Of Puzzling, Quilting, and Writing

I love jigsaw puzzles.  I have fond memories of many late nights spent with my mom, usually during Christmas vacations, hunched over a folding card table trying to find that one last piece before calling it quits and heading to bed.  We didn't talk much, or about anything that really mattered.  We just worked, side by side, trying to find that oddly shaped piece with the little bit of treeline or the missing edge piece to complete the frame.

Sometimes I think working on jigsaw puzzles is just a colossal waste of my time and an excuse for me to check out of life for a while.    Put my brain on cruise control and just handle the oddly shaped pieces while ignoring important work that needs to be done.  But there is something comforting, soothing, addicting about surveying the mess and putting it back together the way it was meant to be.
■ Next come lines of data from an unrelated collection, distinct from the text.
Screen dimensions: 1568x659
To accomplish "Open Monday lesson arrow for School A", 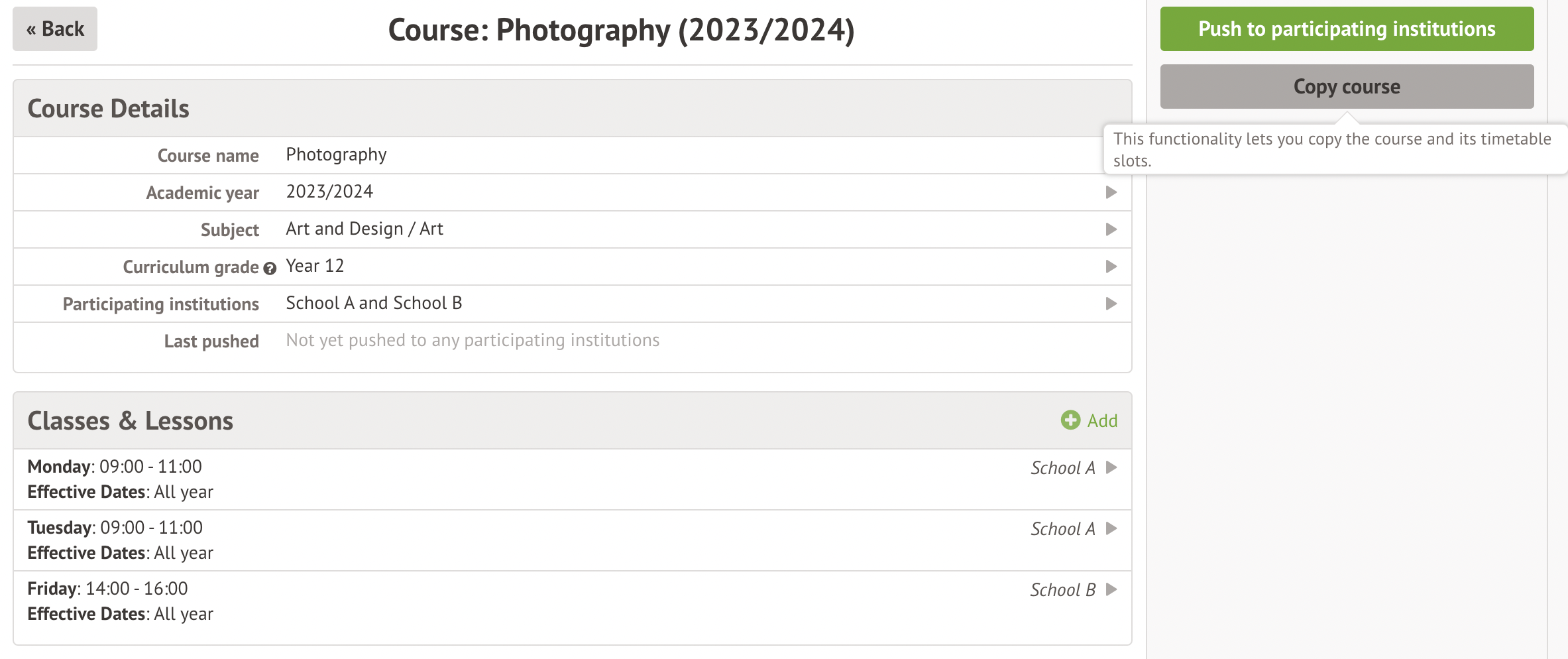I will 1112,467.
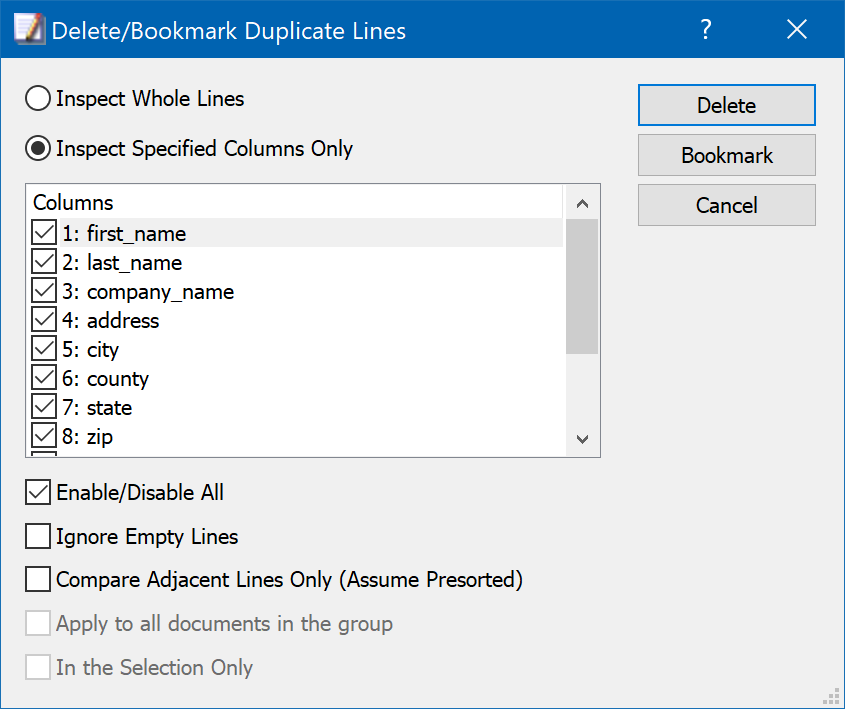Enable Compare Adjacent Lines Only checkbox
The width and height of the screenshot is (845, 709).
38,580
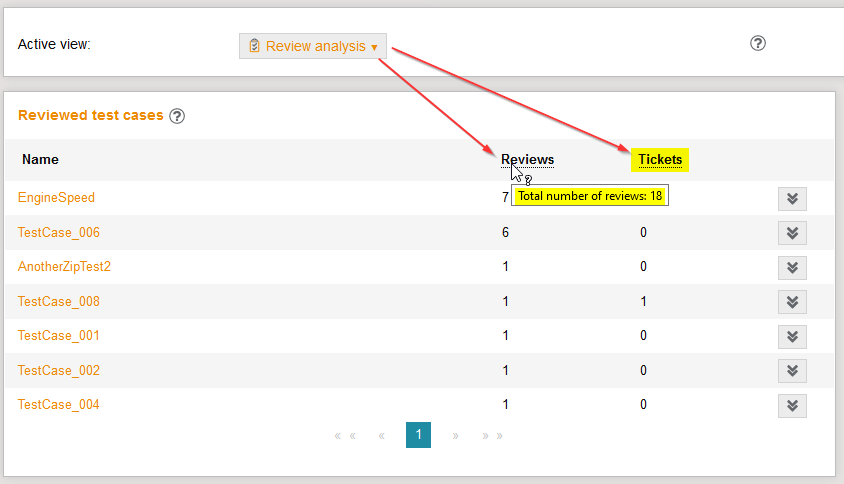Go to the last page in pagination

[x=492, y=436]
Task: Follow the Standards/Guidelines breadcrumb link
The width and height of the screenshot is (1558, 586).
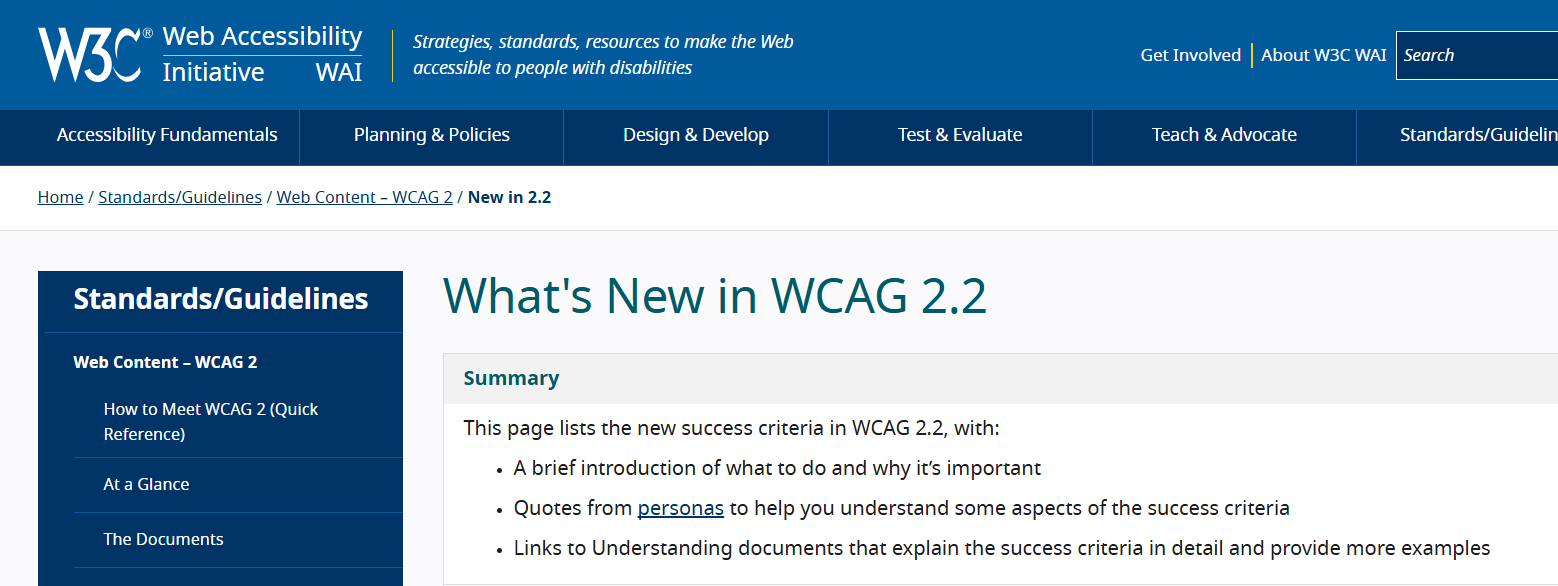Action: coord(180,197)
As I take tenative steps into the writing world, I've wondered if there are other writers out there who enjoy a good jigsaw puzzle.  Or perhaps they're more like quilters.  Once, an instructor of a writing course I was taking asked us to describe the kind of writing each of us did.  I wasn't quite sure how to describe what it is I'm trying to do.  I said it was sort of like quilting, or at least my pathetic efforts at quilting.  Buried in the bottom of a closet are scraps of material which, theoretically, will become a quilt.  Someday.  I collect scraps and pieces of stories, knowing that there's some value to them.  Knowing that they matter and ought to be preserved and assembled into something that is useful and beautiful and good.  I'm not exactly sure what to do with my scraps and pieces of stories, but I'm working on it.

In the title essay of her collection Twelve Baskets of Crumbs, Elisabeth Elliot wrote about the process, after the death of her second husband, of gathering up the fragments of his life.  Clothing, wallets, golf clubs, diplomas, letters--all important pieces of his life.  She then talked about Christ, after feeding the multitude, sending his disciples to gather the fragments of bread and fish, that none of it be lost.  Somehow, the leftover broken pieces matter.

I think the value of writing, of quilting, and even of putting together a jigsaw puzzle, is in seeing the value of the fragments.  It's about recognizing something that hints at something larger and greater and more important.  About assembling pieces and bringing order out of chaos.

Or maybe I'm just trying too hard to justify the hours I've spent putting puzzles together.

2 comments:

Elaine said...

Another memory jog - visiting my grandmother who almost always had a jigsaw puzzle on her dining room table. I watched my father's diligence as he would study the pieces and just as he could always spot a four leaf clover in the grass, he would find the difficult piece, place it precisely and walk away with a satisfied smile to chat and visit.
I probably have the same pleased look when I find a link to someone in my family history search. Just two days ago I found a reference to a lady I am sure is in my family posted in my high school alumni newsletter. A fragment, but my mind is busy thinking of how to get an introduction, will she agree to talk to me, what does she know, can she identify faces in the old photographs? Perhaps she will bring a little more order to the story.

Anonymous said...

A colossal waste of time? More so than the hundreds of hours Americans spend in front of a television "vegging out"? I don't think so. It is often during those mindless tasks that clarity comes- that gives us the greater picture. How wonderful to have found a way to shut out the noisy chatter of the world, to free yourself from distraction, resting mind and heart- sounds like a shadow of Heaven. Besides, I've heard doing puzzles helps to ward off dementia- that alone is a good enough reason to spend an hour or two with 500(or more) pieces of the Swiss Alps or Mt. Rushmore.